Volkswagen veut baisser les salaires, le gouvernement se montre intraitable sur les réformes et la pauvreté augmente dans le pays. Le modèle économique allemand, fondé sur la redistribution des richesses et le consensus social, a vécu.

"Chez Volkswagen, la perspective d’une grève à l’automne devient de plus en plus probable", prévient le quotidien économique Handelsblatt. Peter Hartz, le directeur des ressources humaines du groupe, veut massivement baisser le coût du travail, afin, dit-il, de pouvoir maintenir les emplois dans les sites de production allemands. Ainsi, les salariés nouvellement embauchés seraient payés 20 % de moins que leurs collègues, et cela durant toute leur carrière.
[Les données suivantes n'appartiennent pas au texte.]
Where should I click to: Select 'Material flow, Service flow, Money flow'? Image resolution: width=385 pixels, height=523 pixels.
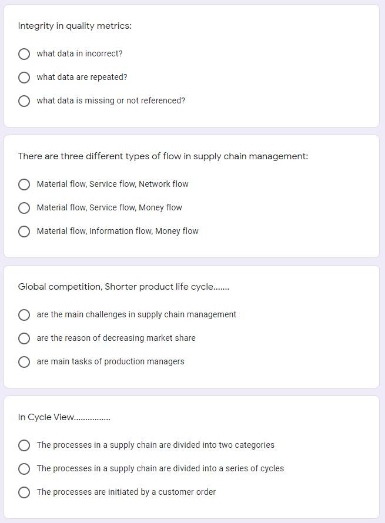tap(24, 207)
En tant que consultant, le même Peter Hartz avait également inspiré la réforme du marché du travail, que le gouvernement persiste à vouloir faire passer en dépit d’une forte résistance de la rue. C’est notamment le volet concernant l’alignement des indemnités de chômage de longue durée sur les allocations de l’aide sociale, appelé "loi Hartz IV", qui a servi de catalyseur à la colère populaire, surtout dans les Länder de l’Est. A Leipzig, Berlin ou Magdebourg, des "manifestations du lundi" ont lieu, en référence à celles qui ont précipité la chute du régime communiste de la RDA en 1989.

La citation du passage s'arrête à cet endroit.